[Given problem]
From the entries below, pick out every line that contains the string "height" and copy each one. Treat uppercase and lowercase letters as different.
— START OF Data —
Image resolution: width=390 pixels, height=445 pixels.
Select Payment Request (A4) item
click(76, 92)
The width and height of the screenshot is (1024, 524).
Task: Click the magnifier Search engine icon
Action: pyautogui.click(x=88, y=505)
— END OF Data —
[Final answer]
Image resolution: width=390 pixels, height=445 pixels.
The width and height of the screenshot is (1024, 524).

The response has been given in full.